It’s early days yet, but we may have seen a real advance in the effort to identify a genetic risk profile for alcoholism.
A research team at the University of Indiana and another in Germany have found a panel of just 11 genes that seems to reliably differentiate persons who have alcohol problems from those who do not. The results appeared to hold up in three distinct patient populations in the US and Germany, and including both genders and two separate ethic groups (Caucasian and African-American), according to Alexander Niculescu, principal investigator and associate professor of psychiatry and medical neuroscience at the Indiana University School of Medicine.
There are of course a host of environmental factors that affect the appearance and development of alcoholism, but there would presumably be a real advantage to a genetic profile that pinpointed populations at special risk.

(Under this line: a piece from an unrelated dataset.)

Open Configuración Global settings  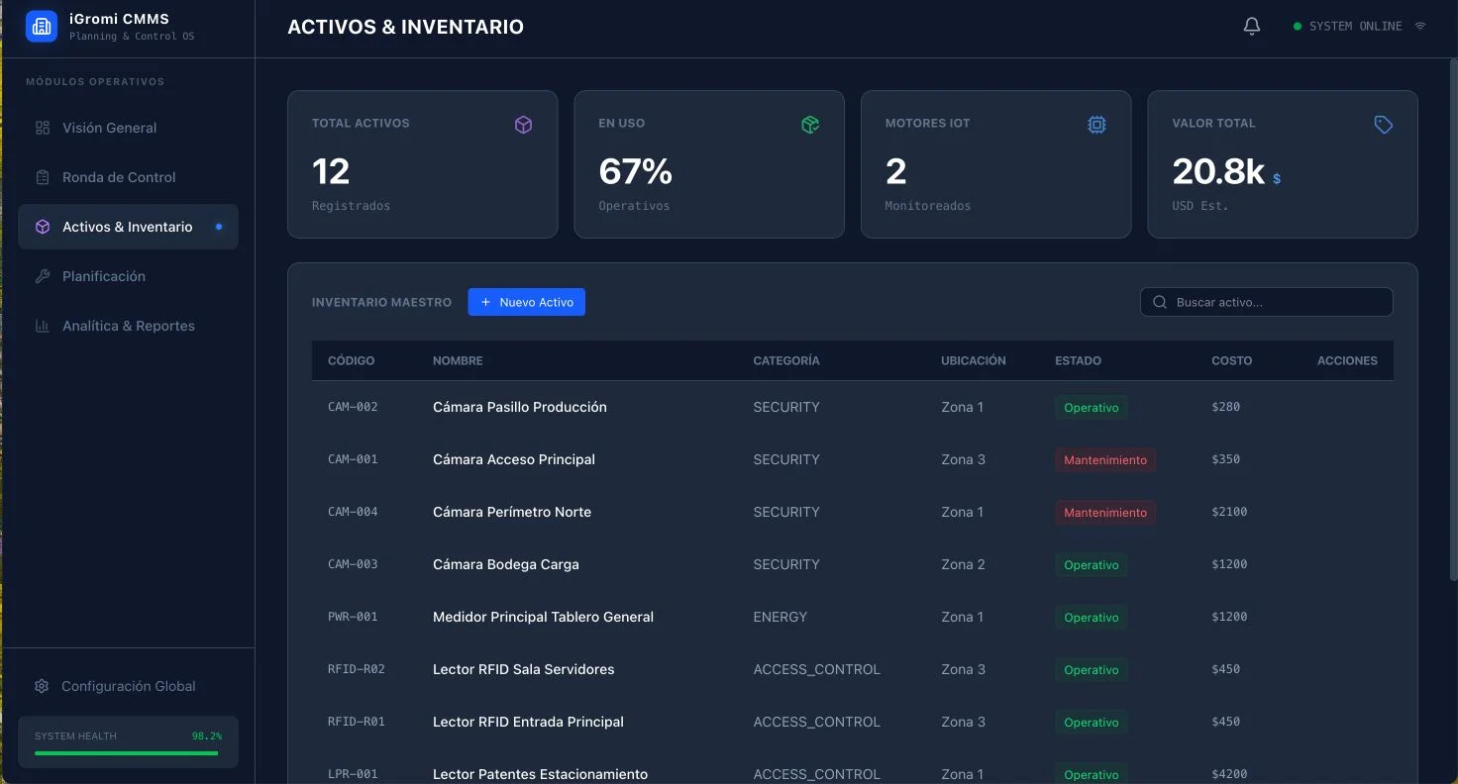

The goal, of course, is a simple genetic test that would help us make important decisions about alcohol use, based on our presumed vulnerability.
Dr. Niculescu noted that some of the genes among the 11 have also been related by research to vulnerability to cocaine addiction, as well as a host of other complex illnesses, such as bipolar disorder, schizophrenia, and anxiety.
For the more science-minded, here’s a more complete discussion.
For the rest of us, here’s a basic intro to alcoholism genetics.
How close are we to a reliable genetic test that would identify risk in an individual? Answer: Not very close. There’s still much work to be done, because good science requires it. And we all want the science behind genetic testing to be as close to perfect as possible.
Nonetheless, this does appear to represent something of a leap forward in the search.